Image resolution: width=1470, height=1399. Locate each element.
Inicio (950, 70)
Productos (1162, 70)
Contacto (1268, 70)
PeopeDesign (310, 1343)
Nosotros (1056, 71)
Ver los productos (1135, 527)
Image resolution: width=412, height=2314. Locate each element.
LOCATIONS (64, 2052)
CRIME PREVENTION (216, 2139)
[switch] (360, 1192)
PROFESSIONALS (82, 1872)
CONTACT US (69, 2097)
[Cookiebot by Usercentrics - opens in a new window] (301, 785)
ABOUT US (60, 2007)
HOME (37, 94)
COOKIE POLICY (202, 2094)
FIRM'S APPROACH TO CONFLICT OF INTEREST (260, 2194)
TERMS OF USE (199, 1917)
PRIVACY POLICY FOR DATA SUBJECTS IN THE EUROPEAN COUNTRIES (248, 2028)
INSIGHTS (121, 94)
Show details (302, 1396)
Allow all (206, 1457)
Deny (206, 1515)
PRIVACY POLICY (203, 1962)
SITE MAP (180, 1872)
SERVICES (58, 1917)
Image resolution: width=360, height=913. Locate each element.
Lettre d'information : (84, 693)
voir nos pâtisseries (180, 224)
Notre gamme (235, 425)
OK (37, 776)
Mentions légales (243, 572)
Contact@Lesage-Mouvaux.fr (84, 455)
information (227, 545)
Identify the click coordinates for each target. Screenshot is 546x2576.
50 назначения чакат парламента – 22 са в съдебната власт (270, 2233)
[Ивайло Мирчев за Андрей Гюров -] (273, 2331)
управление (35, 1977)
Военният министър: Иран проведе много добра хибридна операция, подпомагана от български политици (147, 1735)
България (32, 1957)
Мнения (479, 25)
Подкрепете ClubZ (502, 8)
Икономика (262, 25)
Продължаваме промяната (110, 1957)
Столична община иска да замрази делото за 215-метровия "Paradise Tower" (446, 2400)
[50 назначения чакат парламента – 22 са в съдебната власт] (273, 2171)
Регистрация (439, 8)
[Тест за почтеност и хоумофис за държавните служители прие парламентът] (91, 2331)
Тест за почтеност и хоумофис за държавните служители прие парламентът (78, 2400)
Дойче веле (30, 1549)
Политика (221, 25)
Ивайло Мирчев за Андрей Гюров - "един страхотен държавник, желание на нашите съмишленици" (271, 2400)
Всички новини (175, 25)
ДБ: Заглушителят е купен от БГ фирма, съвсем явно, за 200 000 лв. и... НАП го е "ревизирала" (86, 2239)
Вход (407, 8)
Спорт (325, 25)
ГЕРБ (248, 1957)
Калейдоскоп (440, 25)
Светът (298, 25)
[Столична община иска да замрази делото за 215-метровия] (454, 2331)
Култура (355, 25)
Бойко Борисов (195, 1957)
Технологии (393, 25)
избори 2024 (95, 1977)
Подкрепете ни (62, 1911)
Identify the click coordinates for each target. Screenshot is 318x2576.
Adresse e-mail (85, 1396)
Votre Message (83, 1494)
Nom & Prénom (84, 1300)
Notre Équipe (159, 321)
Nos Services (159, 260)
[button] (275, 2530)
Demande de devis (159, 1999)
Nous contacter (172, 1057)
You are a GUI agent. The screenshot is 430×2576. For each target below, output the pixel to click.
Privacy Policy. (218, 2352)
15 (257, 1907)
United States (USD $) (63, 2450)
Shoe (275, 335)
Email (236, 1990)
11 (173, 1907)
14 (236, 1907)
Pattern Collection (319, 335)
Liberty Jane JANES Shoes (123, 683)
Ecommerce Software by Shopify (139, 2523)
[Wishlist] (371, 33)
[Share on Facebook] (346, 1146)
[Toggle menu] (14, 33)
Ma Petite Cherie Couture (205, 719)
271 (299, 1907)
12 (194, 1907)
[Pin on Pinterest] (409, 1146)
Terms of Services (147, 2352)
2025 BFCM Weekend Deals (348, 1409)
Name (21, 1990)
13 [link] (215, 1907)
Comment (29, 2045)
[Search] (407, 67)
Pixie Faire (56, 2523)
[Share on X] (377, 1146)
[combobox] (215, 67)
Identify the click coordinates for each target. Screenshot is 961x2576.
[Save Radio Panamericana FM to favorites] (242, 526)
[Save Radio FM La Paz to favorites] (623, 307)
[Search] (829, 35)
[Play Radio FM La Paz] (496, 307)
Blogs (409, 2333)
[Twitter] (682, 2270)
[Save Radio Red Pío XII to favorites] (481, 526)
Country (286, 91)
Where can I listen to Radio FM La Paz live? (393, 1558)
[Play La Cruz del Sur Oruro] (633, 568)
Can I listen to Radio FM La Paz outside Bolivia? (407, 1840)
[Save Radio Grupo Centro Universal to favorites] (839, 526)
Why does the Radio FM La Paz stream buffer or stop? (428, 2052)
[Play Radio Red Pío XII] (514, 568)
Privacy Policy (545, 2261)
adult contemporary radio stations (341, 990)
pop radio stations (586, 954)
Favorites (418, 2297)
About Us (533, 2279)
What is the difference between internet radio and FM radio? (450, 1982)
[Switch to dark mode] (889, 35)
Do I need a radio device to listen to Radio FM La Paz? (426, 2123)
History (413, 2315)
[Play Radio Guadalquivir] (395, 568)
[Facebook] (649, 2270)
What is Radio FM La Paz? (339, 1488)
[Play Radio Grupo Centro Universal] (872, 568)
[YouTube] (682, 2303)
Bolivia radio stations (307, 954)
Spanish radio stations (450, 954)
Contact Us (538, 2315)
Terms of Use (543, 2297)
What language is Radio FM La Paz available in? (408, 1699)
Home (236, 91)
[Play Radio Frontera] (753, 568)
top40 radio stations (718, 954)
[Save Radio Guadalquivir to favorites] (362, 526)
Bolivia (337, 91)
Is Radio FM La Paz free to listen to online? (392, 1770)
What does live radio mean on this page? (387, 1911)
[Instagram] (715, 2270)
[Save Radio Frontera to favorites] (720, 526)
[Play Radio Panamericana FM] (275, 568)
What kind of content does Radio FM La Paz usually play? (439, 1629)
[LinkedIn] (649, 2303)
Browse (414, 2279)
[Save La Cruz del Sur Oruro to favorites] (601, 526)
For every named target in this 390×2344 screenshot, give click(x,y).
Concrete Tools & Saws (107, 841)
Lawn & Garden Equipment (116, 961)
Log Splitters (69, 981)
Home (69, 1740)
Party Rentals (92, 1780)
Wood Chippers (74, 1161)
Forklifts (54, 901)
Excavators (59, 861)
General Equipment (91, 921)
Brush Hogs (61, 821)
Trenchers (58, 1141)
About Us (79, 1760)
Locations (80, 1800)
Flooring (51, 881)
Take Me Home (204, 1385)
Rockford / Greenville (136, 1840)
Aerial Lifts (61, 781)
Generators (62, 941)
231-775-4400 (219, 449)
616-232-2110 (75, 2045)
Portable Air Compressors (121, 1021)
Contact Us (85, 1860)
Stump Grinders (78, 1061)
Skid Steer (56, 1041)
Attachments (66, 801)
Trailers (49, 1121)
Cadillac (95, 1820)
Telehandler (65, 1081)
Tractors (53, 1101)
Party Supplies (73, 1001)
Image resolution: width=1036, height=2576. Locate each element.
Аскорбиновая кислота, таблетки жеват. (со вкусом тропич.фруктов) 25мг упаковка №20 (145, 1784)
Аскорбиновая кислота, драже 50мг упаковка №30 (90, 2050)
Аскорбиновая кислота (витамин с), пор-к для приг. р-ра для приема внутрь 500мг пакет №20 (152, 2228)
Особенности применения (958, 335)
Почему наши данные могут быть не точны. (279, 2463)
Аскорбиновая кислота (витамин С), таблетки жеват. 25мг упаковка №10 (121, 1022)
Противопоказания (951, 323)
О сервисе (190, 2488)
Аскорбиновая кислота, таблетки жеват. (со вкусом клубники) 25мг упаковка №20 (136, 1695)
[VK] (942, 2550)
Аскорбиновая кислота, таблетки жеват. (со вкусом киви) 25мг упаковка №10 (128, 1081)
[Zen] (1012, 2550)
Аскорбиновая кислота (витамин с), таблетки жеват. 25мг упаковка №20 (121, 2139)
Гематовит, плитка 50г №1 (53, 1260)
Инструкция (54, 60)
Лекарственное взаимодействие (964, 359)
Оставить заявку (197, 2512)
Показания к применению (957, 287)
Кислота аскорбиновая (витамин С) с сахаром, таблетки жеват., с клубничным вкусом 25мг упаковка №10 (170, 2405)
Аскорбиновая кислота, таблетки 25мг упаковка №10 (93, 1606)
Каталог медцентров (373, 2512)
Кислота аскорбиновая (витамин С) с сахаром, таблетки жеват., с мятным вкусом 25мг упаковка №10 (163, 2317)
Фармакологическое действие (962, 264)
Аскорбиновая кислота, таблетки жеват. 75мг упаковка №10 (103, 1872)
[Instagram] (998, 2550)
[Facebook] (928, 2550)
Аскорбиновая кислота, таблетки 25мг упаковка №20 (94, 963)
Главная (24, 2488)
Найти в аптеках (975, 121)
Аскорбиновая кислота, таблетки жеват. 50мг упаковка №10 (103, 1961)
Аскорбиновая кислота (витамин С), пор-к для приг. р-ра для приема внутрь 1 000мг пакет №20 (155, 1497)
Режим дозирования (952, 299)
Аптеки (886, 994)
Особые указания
══════════════════════════════
### Aim of the task
Repeat exactly the lines of the listing above, from the one with "ДБ: Заглушителят е" down to the one with "[Save Radio Grupo"; both of those lines belong in the range.

### Result
ДБ: Заглушителят е купен от БГ фирма, съвсем явно, за 200 000 лв. и... НАП го е "ревизирала" (86, 2239)
Вход (407, 8)
Спорт (325, 25)
ГЕРБ (248, 1957)
Калейдоскоп (440, 25)
Светът (298, 25)
[Столична община иска да замрази делото за 215-метровия] (454, 2331)
Култура (355, 25)
Бойко Борисов (195, 1957)
Технологии (393, 25)
избори 2024 (95, 1977)
Подкрепете ни (62, 1911)
Identify the click coordinates for each target. Screenshot is 318x2576.
Adresse e-mail (85, 1396)
Votre Message (83, 1494)
Nom & Prénom (84, 1300)
Notre Équipe (159, 321)
Nos Services (159, 260)
[button] (275, 2530)
Demande de devis (159, 1999)
Nous contacter (172, 1057)
You are a GUI agent. The screenshot is 430×2576. For each target below, output the pixel to click.
Privacy Policy. (218, 2352)
15 (257, 1907)
United States (USD $) (63, 2450)
Shoe (275, 335)
Email (236, 1990)
11 (173, 1907)
14 (236, 1907)
Pattern Collection (319, 335)
Liberty Jane JANES Shoes (123, 683)
Ecommerce Software by Shopify (139, 2523)
[Wishlist] (371, 33)
[Share on Facebook] (346, 1146)
[Toggle menu] (14, 33)
Ma Petite Cherie Couture (205, 719)
271 (299, 1907)
12 (194, 1907)
[Pin on Pinterest] (409, 1146)
Terms of Services (147, 2352)
2025 BFCM Weekend Deals (348, 1409)
Name (21, 1990)
13 [link] (215, 1907)
Comment (29, 2045)
[Search] (407, 67)
Pixie Faire (56, 2523)
[Share on X] (377, 1146)
[combobox] (215, 67)
Identify the click coordinates for each target. Screenshot is 961x2576.
[Save Radio Panamericana FM to favorites] (242, 526)
[Save Radio FM La Paz to favorites] (623, 307)
[Search] (829, 35)
[Play Radio FM La Paz] (496, 307)
Blogs (409, 2333)
[Twitter] (682, 2270)
[Save Radio Red Pío XII to favorites] (481, 526)
Country (286, 91)
Where can I listen to Radio FM La Paz live? (393, 1558)
[Play La Cruz del Sur Oruro] (633, 568)
Can I listen to Radio FM La Paz outside Bolivia? (407, 1840)
[Save Radio Grupo Centro Universal to favorites] (839, 526)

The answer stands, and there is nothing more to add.